Objectives: Nonalcoholic fatty liver disease (NAFLD) includes a wide spectrum of manifestations ranging from nonalcoholic fatty liver (NAFL) to nonalcoholic steatohepatitis (NASH), fibrosis and eventually cirrhosis. The prevalence of NAFLD has been shown to be increasing over time; however, the prevalence of NASH cirrhosis and advanced fibrosis over time has not been well studied. Estimate the changes in prevalence of NASH cirrhosis and NAFLD-associated advanced fibrosis among adults in the United States.
Methods: National Health and Nutrition Examination Survey (NHANES) data obtained during the periods from 1999-2002 and 2009-2012 were analyzed to estimate the prevalence of NASH cirrhosis and NAFLD-associated advanced fibrosis in subjects aged ≥18 years at the time of enrollment. We excluded patients with viral hepatitis, excessive alcohol consumption, aspartate aminotransferase (AST) or alanine aminotransferase (ALT) >500 and patients who were pregnant. Cirrhosis was defined by AST to platelet ratio index (APRI) >2 and abnormal liver function tests. NASH cirrhosis was defined as cirrhosis that presented with at least one of the following: obesity, diabetes, insulin resistance (HOMA-IR≥3), and metabolic syndrome. Advanced fibrosis was defined by using well-established cutoff values for APRI, fibrosis-4 index (FIB-4) and NAFLD fibrosis score (NFS). Population weighted prevalence was calculated separately for two groups to account for complex sampling method of NHANES.

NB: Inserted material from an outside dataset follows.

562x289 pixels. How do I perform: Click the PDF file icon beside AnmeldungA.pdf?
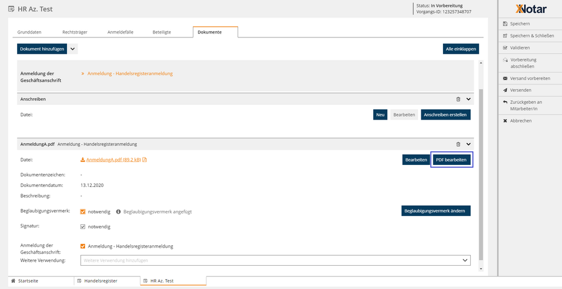(x=145, y=160)
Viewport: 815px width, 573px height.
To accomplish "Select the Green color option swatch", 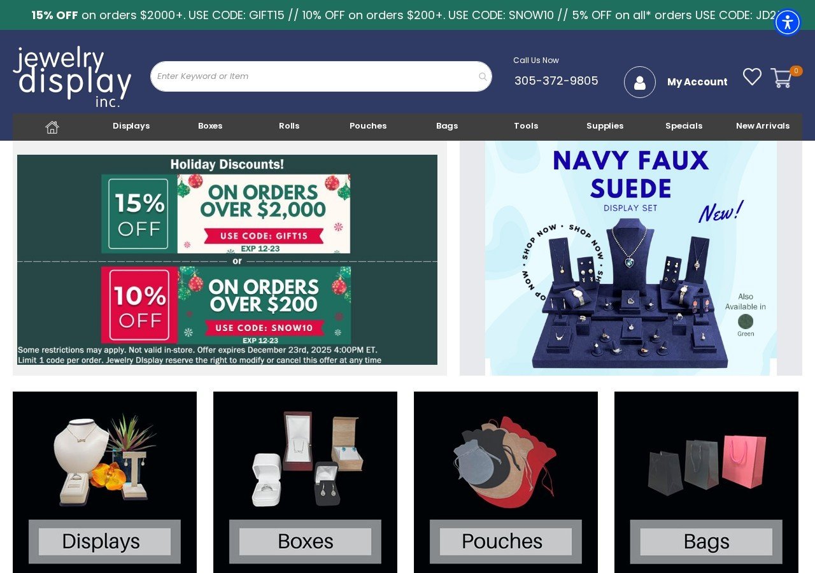I will [746, 322].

Results: A total of 7034 NHANES participants from 1999-2002 and 2009-2012 group were included with mean age of 46.2±0.59 and 47.3±0.51 years, respectively, at the time of screening. The prevalence of NASH cirrhosis was significantly higher in 2009-2012 group (0.178% with an estimated 417,524 American adults with NASH-associated cirrhosis) compared to 1999-2002 group (0.072%); P value<0.05. The prevalence of NAFLD with advanced fibrosis also increased from 0.84 to 1.75% during the same time period (P value<0.001) corresponding to 4,104,871 American adults. During these time periods, there were also significant increases in obesity (29.8 vs. 36.6%), diabetes (8.3 vs. 11.9%), and insulin resistance (34.7 vs. 42.1%); P value <0.005 for all of them.
Conclusions: There has been a 2.5-fold and 2-fold increases in the prevalence of NASH cirrhosis and NAFLD-associated advanced fibrosis, respectively, in 2009-2012 compared to 1999-2002. Extrapolation of NHANES data suggests that in 2010, 417,524 in the US had NASH cirrhosis, and 4,104,871 had NAFLD-associated advanced fibrosis. This represents a major disease burden and suggests the need for widespread programs to identify and treat those affected, and public health efforts aimed at controlling the burden of NAFLD and its complications.